Passage:
>> Begin

10.15.2010

Time to catch up

I've been asked a few questions about some posts that I have written in the past.

Seems like I've been leaving some of you in the dark and you need closure!

So here it is, the rest of the stor(ies)...



1. The boy in my office- the one with the new girlfriend

They dated for the better part of 3 months.

They were inseparable.

Until he decided he needed some "breathing room".

I think she freaked him out by telling him she loved him.

So they broke up on Tuesday.

He broke up with her.

He was nice about it.

And now she is stalking him.

Non-stop texts and phone calls.

I expect her to show up here at work at any moment.

Ca-ray-zee!

Poor girl.

I hope she realizes there are many more fish in the sea.

One's that don't mind being smothered.

And really girl, he's not all that.



2. My ATM pin number

Did I ever remember it?

Nope.

Did I go 6 months using it as a charge card?

Yep.

And why you ask?

Part of it was embarrassment.

Couldn't bring myself to go to the swank bank in Peachtree City and tell them that like a moron I couldn't remember my pin number. The one I had had for over a year.

The other reason is that our effing bank has an bleeping branch manager that leaves at 4:00 every day. And she is the only one that can change a pin number. So since I get off at 3:30 every day and work in College Park, I was never able to time it right to get there when she was there.

And I'm pretty sure that the tellers there would laugh at me every time I showed up at 4:02 asking for my pin changed.

But low and behold, one Saturday morning, at Evan's STRONG urging, at strutted in at 10:30 and caught that crazy branch manager woman pulling a Saturday shift. HA!

>> End

What you will do: Please carry on the blog post about catching up on old stories, writing on from its last sentence.

Data block:

>> Begin

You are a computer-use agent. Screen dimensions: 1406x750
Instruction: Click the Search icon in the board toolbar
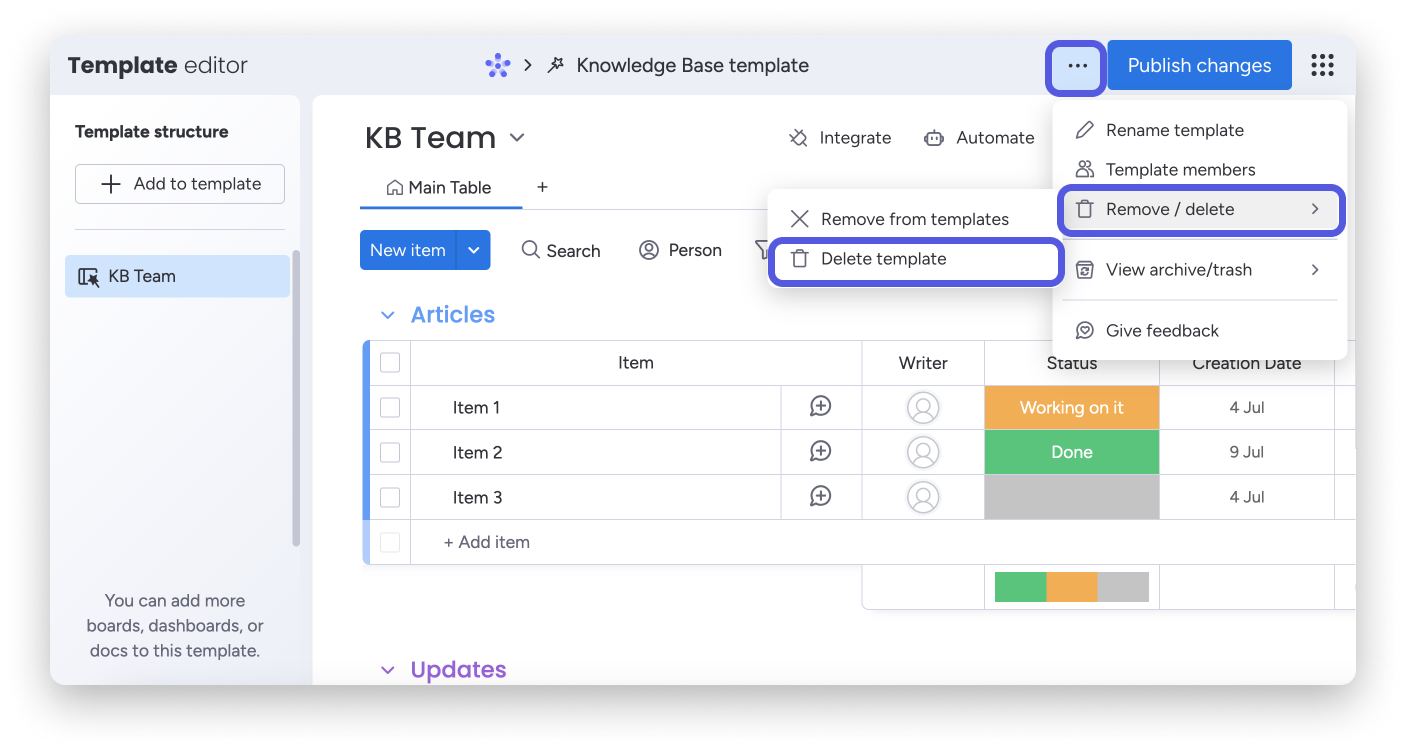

>> End

Output for this task:
And now I have a new pin number.

And I gave my ten year old a secret question that she is supposed to ask me in the event I forget it again.

Hopefully she remembers that question.

Otherwise, we will look pretty stupid at the Kroger saying, "What's the question Haley??"

"I don't know Mom, if you'd remember your pin number I wouldn't have to remember some question!" And so on and so forth.

3. The house remodel
Not happenin'.
We got this ridiculous quote from the builder.
And his sidekick was too lazy to type up a real proposal.
He kept calling Evan on the phone with "the numbers".
And seeing how Evan puts together estimates and proposals every day for a living, we weren't having some nimrod ripping our house apart without specifics.
And I'm scared of the whole process.
So there has been no talk of the remodel since.
We will just be happy in the home that we have the privilege of owning and affording.
Shouldn't we be thankful we have a home?
Yes we should.
End of story.

4. And I don't know what else?
Anything I forgot to update?
If so- let me know.
If not, keep up the reading.
And have a great weekend!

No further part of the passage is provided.